Passage to read start

The pseudostem, left behind after harvesting, represents a vast yet underutilized biomass resource. FAO (2020) estimates that one ton of pseudostem yields 200 - 250 kg of fiber suitable for textiles, mats, ropes, and eco-friendly composites. Globally, over 114 million tons of pseudostems are generated annually [13], but less than 5% is processed into fiber [6]. The environmental and economic benefits of banana fiber—its biodegradability, low water and chemical requirements compared to cotton, and high tensile strength make it a strong candidate for sustainable textile innovation. Yet barriers such as non-standardized extraction methods, limited commercialization, and absence of robust traceability systems continue to restrict its adoption [15][18].

Passage to read end
Dataset excerpt start

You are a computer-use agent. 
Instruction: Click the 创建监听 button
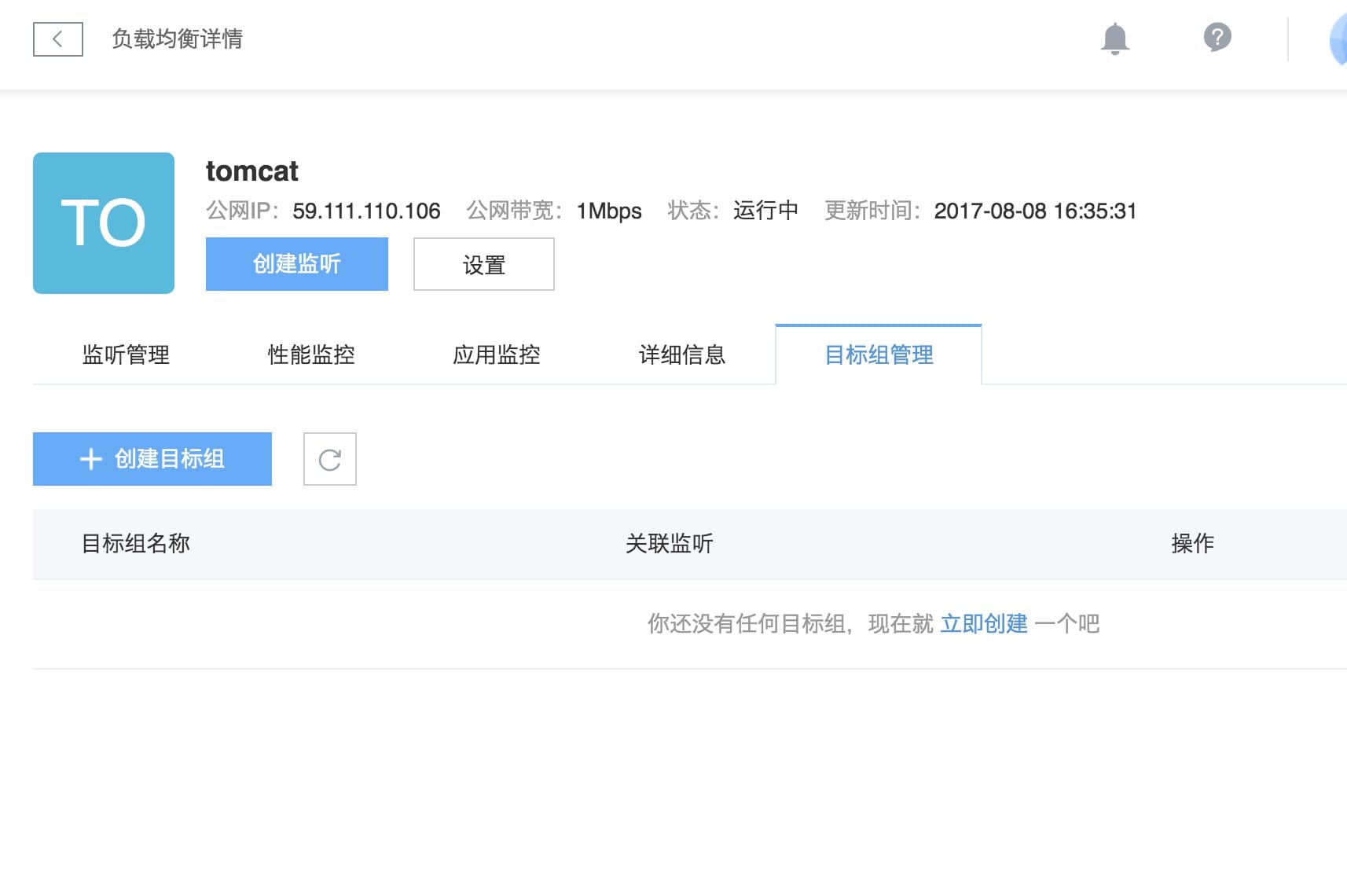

Dataset excerpt end

Task A:
In the passage on banana pseudostem fiber, reproduce word for word the stretch from "The pseudostem, left" through "its adoption [15][18].".
Task B:
Answer these questions from the passage on banana pseudostem fiber:
(i) According to FAO (2020), how much fiber does one ton of pseudostem yield?
(ii) How many tons of pseudostems are generated worldwide each year?
(iii) What share of those pseudostems is processed into fiber?

Result A:
The pseudostem, left behind after harvesting, represents a vast yet underutilized biomass resource. FAO (2020) estimates that one ton of pseudostem yields 200 - 250 kg of fiber suitable for textiles, mats, ropes, and eco-friendly composites. Globally, over 114 million tons of pseudostems are generated annually [13], but less than 5% is processed into fiber [6]. The environmental and economic benefits of banana fiber—its biodegradability, low water and chemical requirements compared to cotton, and high tensile strength make it a strong candidate for sustainable textile innovation. Yet barriers such as non-standardized extraction methods, limited commercialization, and absence of robust traceability systems continue to restrict its adoption [15][18].

Result B:
(i) 200 - 250 kg
(ii) Over 114 million tons
(iii) Less than 5%